According to him, the combination of lower valuations and improving global cues could trigger a near-term rebound. “There should be a rally. I would think 10–15 per cent rally in a majority of the stocks would not be ruled out,” he said, pointing to a pickup in U.S. technology stocks as an early signal that could spill over into Indian IT names.
Notably, the Nifty IT extended its rally on Tuesday, with the index gaining nearly 5 per to hit an intraday high of 31,290 mark. The Nifty IT index has staged a notable recovery in the near term, gaining 7.24 per cent over the past week and rising 5.87 per cent in the last one month, indicating renewed buying interest in the sector after a prolonged phase of weakness.
However, the medium-term trend remains muted.

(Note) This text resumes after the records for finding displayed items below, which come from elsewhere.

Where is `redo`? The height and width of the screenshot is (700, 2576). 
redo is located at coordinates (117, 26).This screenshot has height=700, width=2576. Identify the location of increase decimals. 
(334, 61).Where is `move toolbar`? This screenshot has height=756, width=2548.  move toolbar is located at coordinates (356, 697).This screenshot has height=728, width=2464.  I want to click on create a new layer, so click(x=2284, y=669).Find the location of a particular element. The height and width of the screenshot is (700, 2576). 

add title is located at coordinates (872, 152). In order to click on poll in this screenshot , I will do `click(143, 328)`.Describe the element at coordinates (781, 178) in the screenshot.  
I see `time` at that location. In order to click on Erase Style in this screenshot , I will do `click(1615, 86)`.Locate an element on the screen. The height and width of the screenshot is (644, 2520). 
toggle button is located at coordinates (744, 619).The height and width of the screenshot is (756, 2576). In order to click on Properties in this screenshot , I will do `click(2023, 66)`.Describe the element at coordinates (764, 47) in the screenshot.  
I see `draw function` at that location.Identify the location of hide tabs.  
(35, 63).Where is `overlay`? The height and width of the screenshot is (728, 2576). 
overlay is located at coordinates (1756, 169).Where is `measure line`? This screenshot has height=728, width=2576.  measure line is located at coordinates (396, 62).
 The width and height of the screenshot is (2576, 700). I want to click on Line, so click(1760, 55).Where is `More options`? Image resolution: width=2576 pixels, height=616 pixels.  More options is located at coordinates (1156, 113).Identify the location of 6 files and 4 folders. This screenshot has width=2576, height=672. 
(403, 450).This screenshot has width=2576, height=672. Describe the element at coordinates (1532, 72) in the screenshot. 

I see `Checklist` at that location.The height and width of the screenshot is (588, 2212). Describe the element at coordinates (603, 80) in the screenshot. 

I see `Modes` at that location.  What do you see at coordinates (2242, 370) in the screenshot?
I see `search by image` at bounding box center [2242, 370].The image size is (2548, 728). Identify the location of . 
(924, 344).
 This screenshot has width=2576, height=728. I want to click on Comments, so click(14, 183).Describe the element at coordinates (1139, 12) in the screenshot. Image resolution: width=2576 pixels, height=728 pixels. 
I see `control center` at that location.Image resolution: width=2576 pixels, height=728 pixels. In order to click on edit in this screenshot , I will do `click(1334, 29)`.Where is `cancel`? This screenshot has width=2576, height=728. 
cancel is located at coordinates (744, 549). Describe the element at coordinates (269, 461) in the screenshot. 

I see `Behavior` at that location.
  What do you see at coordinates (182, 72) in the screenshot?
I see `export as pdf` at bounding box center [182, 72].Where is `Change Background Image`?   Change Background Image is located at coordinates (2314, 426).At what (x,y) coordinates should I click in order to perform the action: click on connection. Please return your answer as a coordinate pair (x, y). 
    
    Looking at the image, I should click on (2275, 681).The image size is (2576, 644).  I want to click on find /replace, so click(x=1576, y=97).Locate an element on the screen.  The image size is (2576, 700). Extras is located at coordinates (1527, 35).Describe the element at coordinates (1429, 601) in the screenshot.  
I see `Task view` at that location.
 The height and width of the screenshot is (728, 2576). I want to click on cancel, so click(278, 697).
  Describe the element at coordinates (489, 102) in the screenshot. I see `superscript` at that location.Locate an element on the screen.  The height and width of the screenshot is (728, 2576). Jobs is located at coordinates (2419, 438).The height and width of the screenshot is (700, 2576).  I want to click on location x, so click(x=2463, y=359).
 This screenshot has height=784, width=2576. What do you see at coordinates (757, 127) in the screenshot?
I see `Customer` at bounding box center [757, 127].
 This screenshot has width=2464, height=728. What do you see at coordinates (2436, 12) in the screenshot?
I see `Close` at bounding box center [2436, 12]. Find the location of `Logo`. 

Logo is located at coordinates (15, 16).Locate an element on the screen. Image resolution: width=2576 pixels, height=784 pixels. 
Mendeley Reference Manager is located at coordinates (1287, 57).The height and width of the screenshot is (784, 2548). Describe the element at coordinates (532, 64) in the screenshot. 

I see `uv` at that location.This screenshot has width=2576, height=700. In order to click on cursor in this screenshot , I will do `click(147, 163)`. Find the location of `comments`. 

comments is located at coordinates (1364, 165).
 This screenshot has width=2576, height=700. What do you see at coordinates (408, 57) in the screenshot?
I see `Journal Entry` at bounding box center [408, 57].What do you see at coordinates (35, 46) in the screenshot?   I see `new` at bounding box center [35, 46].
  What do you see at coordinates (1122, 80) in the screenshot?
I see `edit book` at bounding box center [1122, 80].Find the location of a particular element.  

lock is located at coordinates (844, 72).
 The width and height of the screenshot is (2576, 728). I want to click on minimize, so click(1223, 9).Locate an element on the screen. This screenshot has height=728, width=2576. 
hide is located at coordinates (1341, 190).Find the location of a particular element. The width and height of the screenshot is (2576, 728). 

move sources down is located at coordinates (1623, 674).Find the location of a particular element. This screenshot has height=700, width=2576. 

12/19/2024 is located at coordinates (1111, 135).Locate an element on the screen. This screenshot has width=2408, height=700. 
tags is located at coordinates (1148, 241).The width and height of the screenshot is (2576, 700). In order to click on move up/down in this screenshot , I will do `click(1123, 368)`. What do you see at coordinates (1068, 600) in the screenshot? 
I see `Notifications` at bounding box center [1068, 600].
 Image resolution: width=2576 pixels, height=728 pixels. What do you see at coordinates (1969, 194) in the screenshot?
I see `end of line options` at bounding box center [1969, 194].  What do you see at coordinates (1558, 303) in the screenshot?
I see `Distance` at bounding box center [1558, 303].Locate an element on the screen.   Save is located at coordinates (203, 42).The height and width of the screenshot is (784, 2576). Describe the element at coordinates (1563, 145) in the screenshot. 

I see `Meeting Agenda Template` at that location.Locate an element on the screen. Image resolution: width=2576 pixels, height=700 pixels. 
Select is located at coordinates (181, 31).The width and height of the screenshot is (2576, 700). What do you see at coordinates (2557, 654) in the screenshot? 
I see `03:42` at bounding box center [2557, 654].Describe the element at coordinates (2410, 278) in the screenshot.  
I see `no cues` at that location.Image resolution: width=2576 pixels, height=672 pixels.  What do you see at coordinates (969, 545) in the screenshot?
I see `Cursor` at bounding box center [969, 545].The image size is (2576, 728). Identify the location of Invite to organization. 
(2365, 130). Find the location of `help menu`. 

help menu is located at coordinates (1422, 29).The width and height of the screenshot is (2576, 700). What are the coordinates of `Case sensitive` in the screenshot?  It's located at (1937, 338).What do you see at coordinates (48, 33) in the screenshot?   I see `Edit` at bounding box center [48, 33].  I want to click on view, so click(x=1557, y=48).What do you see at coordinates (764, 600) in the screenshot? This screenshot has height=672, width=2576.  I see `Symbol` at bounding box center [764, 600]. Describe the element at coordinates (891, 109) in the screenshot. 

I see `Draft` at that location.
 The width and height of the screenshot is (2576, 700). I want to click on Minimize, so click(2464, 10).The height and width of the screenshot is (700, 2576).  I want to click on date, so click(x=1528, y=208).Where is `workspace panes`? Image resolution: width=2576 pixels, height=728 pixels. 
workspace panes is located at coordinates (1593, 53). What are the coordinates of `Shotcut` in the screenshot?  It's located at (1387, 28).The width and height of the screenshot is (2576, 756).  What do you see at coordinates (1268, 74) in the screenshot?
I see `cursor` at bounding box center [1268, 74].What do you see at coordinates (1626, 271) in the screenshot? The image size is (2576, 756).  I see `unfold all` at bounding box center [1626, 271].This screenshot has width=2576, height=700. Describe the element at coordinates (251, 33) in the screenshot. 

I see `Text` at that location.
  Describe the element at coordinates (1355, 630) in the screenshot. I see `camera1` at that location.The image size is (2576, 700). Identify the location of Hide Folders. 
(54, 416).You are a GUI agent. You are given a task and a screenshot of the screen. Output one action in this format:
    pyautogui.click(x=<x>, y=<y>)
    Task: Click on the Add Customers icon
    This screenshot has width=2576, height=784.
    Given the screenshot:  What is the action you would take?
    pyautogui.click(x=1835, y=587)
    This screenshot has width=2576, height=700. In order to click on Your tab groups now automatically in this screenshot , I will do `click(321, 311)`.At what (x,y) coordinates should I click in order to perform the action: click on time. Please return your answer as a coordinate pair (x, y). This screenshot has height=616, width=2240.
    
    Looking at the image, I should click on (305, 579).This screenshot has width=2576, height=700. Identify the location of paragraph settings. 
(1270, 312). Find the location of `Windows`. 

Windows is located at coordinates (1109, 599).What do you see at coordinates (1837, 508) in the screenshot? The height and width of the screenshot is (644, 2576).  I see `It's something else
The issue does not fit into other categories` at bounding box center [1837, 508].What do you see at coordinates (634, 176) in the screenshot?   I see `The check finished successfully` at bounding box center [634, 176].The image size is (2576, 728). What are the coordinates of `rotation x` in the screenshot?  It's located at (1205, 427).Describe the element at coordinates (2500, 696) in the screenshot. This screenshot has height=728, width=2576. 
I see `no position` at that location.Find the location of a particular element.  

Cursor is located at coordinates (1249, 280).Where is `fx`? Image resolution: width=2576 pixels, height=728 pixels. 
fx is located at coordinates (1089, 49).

Over the past three months, the index has edged up just 2.66 per cent, reflecting a gradual and uneven recovery. The performance over a six-month period continues to show pressure, with the index still down 17.22 per cent, highlighting the extent of the earlier correction in IT stocks.
On a broader horizon, the index remains in negative territory, declining 18.58 per cent year-to-date and 16.15 per cent over the past year. Despite this, long-term returns remain positive, with gains of 5.97 per cent over three years and 15.36 per cent over five years.
Sabharwal also highlighted that the intense bearish narrative around IT may not fully reflect reality. “The negativity built in a manner where these companies are going to lose all their business, and nothing is going to be left. It’s going to be only AI. The reality is somewhere in the middle,” he said, suggesting that fears around AI disruption have likely been exaggerated.
Echoing a similar view from a technical perspective, Vaishali Parekh, Vice President – Technical Research at Prabhudas Lilladher, said the sector has begun to show signs of strength after a prolonged phase of weakness. “IT has been showing some momentum for some time.
We started with mid-cap stocks like Persistent and Coforge, but in the last few sessions, Infosys and TCS are technically very well placed,” she said. Parekh believes that the risk-reward equation is currently favourable for investors looking at short-term opportunities. “It’s worth getting into it. If this momentum continues, we can get good returns from these stocks. We are taking it as a trading bet right now,” she added.
(Disclaimer: The above article is meant for informational purposes only, and should not be considered as any investment advice. ET NOW DIGITAL suggests its readers/audience to consult their financial advisors before making any money related decisions.)